• **PROBLEM STATEMENT**: Quote all of the data below word for word, leaving out the pictures.

>> BEGIN

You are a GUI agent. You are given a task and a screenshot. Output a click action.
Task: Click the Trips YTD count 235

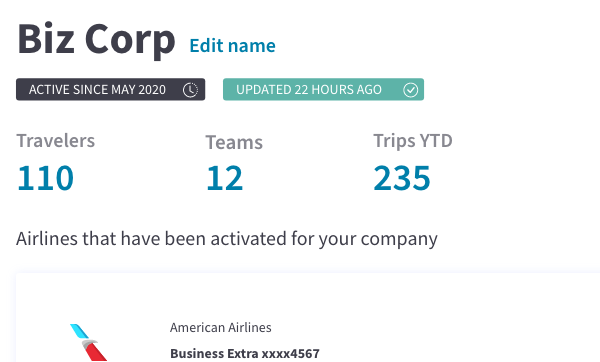point(402,178)
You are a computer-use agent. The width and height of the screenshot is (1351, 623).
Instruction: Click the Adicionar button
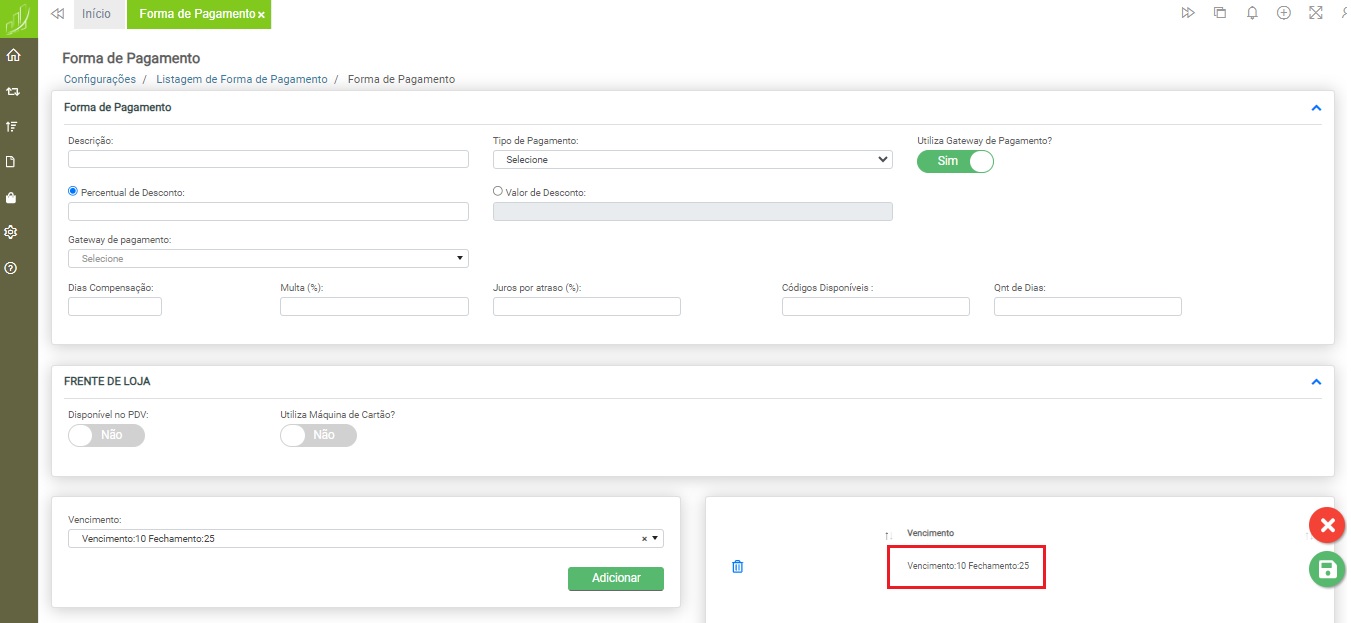[615, 578]
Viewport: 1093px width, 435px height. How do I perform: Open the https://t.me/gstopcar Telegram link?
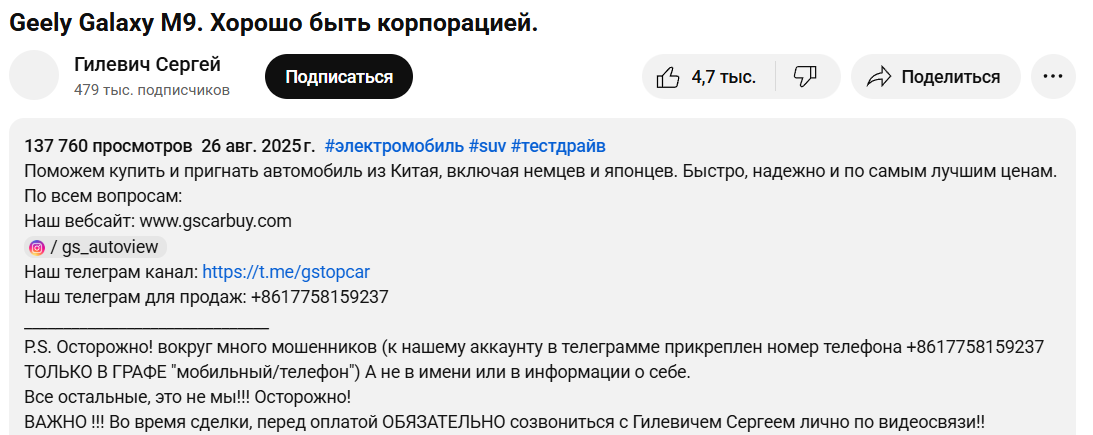click(x=286, y=272)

>> END

• **SOLUTION FOR THIS TASK**:
You are a GUI agent. You are given a task and a screenshot. Output a click action.
Task: Click the Trips YTD count 235

point(402,178)
You are a computer-use agent. The width and height of the screenshot is (1351, 623).
Instruction: Click the Adicionar button
[615, 578]
Viewport: 1093px width, 435px height. How do I perform: Open the https://t.me/gstopcar Telegram link?
click(x=286, y=272)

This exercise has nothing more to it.